Directional signage inside tunnels is common in Norway. All major Norwegian cities have tunnel systems with junctions (including grade separation / slip roads) inside or just after the tunnels, and there are also plenty of examples outside the cities, although at least junctions inside tunnels now are discouraged (ref. N500, Section 3.7). There are also regulations regarding the distance between tunnel openings and junctions and signage. 

Some examples of many around the country of varying image quality:










Oslo (Ring 3 / Rv 150 I believe)








Trondheim, Rv 706








Oslo again (in Norway, orange is used for temporary signage). Formally, this is for some strange reason part of E6. 








Kristiansand, Fv 456








Oslo third time, E18, traffic police in action ;-)








Tromsø, E8, all roads going to Sentrum (= city center)








Fv 572 / Rv 13 junction (close to the Hardanger bridge)


----------



## aswnl (Jun 6, 2004)

MattiG said:


> The texts are all-uppercase, which might have an impact.

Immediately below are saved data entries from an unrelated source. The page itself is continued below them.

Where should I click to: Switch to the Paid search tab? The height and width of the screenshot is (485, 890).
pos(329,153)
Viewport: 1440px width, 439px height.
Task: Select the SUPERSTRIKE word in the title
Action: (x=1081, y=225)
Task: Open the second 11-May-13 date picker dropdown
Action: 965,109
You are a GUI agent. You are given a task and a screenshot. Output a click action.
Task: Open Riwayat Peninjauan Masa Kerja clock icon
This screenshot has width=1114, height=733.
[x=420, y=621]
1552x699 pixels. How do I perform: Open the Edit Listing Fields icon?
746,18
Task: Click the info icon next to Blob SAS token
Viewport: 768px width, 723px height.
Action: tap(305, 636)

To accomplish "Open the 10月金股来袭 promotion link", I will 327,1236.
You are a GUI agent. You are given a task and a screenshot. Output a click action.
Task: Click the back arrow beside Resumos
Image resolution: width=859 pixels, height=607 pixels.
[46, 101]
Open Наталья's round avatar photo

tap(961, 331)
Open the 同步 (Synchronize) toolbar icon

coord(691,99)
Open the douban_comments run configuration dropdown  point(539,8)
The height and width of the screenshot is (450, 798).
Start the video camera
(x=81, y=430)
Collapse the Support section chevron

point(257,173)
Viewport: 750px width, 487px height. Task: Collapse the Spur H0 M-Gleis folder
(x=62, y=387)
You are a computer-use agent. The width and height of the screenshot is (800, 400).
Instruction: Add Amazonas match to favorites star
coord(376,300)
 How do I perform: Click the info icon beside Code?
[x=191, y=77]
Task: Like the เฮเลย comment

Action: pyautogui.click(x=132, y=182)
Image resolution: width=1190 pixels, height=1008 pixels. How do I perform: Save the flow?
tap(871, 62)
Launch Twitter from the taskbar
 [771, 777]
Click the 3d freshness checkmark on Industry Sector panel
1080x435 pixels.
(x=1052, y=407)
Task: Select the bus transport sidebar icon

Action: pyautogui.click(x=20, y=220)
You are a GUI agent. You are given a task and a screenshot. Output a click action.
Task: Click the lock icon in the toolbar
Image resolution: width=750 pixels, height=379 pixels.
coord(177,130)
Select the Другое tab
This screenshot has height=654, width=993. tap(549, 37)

The legability of capitals-only ("all uppercase") is worse than lowercase, because recognisition of destinations can be obtained a lot easier with lower case fonts. When I look at the picture of the tunnel in FIN you showed, I see signs not very different from anywhere else outside tunnels with quite a big capital height. That is possible in a round-profile tunnel, but not in a cut-and-cover or caisson based tunnel with a very limited headway, like tunnels in NL.


----------



## MattiG (Feb 11, 2011)

54°26′S 3°24′E;165476538 said:


> All major Norwegian cities have tunnel systems with junctions (including grade separation / slip roads) inside or just after the tunnels, and there are also plenty of examples outside the cities, although at least junctions inside tunnels now are discouraged (ref. N500, Section 3.7).


A pretty explicit statement, indeed: "Kryss skal ikke anlegges i tunnel." Any idea on how hard it is to obtain an exception to this basic policy? (I was reading plans on the Sotrasambandet earlier today, and one of the junctions seems to be in a tunnel.)


----------



## 54°26′S 3°24′E (Oct 26, 2007)

^^ As you indicate, the Vegvesenet / Vegdirektoratet (road authorities) may approve exceptions from these specifications. For N500, exceptions from "Shall" specifications can only be approved by the Vegdirektoratet, i.e. the national road directorate. https://www.vegvesen.no/***/publikasjoner/handboker/om-handbokene/vegnormalene/fravik
Hence, decision to build a junction in a tunnel can no longer be made locally.

Generally, tunnels are as least as safe as other roads, and I assume that the probability of accidents in a junction inside a tunnel is similar or lower than other places. After all, the environment is stable and controlled, and generally there are no pedestrians or cyclists in tunnels. Hence, this measure is mainly due to a potential consequence of small probability from a tunnel crash: tunnel fires. But, assumed increase in risk with tunnel junctions must in some cases be weighed against the cost of not having one. 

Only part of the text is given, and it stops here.